◆ **Text section**:
^^^^^^^^
One interesting software that i came across is this opensource software called Globus Toolkit 3.0 which is sort of considered a standard in Grid Computing and they give total access over the software and how it is used. So anyone can take it, manipulate it and make money out of it essentially.

 

Remarks from Applied Biosystems which bought grid computing from Sun

<http://www.baselinemag.com/c/a/Projects-Enterprise-Planning/Grid-Computing-Buying-Computing-Power-by-the-Hour/>

 

 

Some of the definitions about what makes a grid a grid (rather than just a large computer cluster) talk about the ability for computing jobs to cross organizational boundaries. De La Vega and his team had to package up their Perl and C++ data analysis code, along with the source data, upload it into Sun's infrastructure, run it, and retrieve the results.

 

First, they spent a week doing test runs to make sure the software would work the same on Sun's computers that it did on their own — something they couldn't take for granted, given that Sun's infrastructure featured 64-bit processors and the software had been written for 32-bit chips. They had to consider that some subtle difference — for example, in the handling of floating-point integers — would throw off the mathematics of their calculations, De La Vega says. But when no significant glitches cropped up, they charged ahead.
^^^^^^^^
◆ **Data shown**:
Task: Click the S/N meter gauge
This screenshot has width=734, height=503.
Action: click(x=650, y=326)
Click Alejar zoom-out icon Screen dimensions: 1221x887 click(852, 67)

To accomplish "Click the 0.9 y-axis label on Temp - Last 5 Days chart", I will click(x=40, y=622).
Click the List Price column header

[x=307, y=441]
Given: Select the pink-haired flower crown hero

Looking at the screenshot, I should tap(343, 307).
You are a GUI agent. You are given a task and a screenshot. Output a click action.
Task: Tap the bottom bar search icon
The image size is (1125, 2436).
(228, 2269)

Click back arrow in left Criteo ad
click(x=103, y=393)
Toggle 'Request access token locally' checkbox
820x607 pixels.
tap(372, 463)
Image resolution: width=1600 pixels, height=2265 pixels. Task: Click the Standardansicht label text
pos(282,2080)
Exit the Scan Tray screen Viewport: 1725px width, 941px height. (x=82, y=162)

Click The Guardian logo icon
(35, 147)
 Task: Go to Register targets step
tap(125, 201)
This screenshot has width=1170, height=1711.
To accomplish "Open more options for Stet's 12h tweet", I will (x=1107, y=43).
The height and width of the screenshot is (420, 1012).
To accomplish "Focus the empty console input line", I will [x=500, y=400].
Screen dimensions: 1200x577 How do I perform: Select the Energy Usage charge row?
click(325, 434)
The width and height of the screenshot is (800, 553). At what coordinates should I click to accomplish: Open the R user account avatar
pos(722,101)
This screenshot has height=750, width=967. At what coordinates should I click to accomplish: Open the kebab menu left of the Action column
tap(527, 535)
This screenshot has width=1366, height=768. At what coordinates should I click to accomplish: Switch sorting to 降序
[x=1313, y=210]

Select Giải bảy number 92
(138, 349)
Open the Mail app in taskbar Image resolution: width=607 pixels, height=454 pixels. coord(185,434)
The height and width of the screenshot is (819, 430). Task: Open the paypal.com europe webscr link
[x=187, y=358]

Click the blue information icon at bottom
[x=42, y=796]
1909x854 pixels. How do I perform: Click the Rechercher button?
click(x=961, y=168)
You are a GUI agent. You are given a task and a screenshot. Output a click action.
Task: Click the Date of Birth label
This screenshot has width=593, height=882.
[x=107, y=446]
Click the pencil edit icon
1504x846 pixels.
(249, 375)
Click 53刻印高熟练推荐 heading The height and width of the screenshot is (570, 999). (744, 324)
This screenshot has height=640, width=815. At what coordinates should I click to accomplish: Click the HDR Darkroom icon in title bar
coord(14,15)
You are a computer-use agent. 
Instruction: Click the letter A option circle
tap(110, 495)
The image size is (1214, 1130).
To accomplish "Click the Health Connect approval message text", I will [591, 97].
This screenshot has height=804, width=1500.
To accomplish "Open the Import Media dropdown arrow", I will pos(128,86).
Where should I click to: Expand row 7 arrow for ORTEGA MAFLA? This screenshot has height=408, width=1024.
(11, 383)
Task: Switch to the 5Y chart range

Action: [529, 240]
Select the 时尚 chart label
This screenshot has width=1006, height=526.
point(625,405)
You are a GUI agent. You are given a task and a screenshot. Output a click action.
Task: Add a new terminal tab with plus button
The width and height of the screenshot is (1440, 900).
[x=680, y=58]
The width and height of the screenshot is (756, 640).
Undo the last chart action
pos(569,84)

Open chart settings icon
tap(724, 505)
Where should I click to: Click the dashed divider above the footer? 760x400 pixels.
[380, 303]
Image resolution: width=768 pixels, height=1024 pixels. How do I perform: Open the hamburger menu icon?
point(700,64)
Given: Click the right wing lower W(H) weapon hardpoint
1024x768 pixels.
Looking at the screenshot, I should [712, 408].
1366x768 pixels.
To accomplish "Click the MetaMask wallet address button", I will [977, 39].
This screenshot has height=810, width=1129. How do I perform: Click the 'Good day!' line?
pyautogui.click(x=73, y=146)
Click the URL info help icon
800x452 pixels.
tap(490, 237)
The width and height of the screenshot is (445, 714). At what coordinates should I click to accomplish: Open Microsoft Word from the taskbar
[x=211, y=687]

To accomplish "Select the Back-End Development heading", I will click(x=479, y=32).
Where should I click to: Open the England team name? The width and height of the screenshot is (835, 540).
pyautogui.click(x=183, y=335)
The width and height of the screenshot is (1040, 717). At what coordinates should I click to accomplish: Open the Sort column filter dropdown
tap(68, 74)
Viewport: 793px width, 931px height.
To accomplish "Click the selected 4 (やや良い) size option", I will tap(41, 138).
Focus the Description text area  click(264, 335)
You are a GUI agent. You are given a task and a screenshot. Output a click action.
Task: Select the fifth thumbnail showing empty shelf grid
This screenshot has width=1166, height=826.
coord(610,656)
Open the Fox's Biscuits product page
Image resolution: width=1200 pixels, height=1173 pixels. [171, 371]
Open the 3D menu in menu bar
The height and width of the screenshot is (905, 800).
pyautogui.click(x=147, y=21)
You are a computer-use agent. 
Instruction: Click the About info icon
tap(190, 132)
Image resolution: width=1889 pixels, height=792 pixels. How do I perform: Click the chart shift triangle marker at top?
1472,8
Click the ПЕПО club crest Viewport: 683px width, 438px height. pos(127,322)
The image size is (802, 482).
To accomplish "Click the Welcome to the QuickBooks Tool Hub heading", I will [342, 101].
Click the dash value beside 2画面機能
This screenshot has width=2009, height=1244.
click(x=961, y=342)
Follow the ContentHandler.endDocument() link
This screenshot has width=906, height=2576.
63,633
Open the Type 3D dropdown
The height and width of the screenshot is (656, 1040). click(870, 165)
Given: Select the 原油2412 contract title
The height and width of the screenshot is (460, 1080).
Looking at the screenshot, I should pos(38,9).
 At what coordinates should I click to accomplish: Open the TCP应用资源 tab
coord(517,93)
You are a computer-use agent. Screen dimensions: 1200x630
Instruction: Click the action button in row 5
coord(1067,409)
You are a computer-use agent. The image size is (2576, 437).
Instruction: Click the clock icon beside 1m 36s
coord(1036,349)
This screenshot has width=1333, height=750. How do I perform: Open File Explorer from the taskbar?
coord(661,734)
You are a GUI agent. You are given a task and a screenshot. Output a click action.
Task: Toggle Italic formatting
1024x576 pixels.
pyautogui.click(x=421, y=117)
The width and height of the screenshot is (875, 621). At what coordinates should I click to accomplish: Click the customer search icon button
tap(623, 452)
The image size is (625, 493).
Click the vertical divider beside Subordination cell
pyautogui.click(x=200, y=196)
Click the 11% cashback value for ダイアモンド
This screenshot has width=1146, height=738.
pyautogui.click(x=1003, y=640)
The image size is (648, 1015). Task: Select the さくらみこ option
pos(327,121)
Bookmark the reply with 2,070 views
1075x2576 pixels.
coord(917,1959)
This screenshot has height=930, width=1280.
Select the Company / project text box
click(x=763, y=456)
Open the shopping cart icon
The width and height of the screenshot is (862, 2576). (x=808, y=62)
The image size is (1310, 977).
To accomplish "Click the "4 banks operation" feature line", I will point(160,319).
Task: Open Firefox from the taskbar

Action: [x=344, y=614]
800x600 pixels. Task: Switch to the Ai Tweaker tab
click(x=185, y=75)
^^^^^^^^
Output the grid computing text above, everything from "Some of the" down to "they charged ahead.", word for word.

◆ **Response area**:
Some of the definitions about what makes a grid a grid (rather than just a large computer cluster) talk about the ability for computing jobs to cross organizational boundaries. De La Vega and his team had to package up their Perl and C++ data analysis code, along with the source data, upload it into Sun's infrastructure, run it, and retrieve the results.

 

First, they spent a week doing test runs to make sure the software would work the same on Sun's computers that it did on their own — something they couldn't take for granted, given that Sun's infrastructure featured 64-bit processors and the software had been written for 32-bit chips. They had to consider that some subtle difference — for example, in the handling of floating-point integers — would throw off the mathematics of their calculations, De La Vega says. But when no significant glitches cropped up, they charged ahead.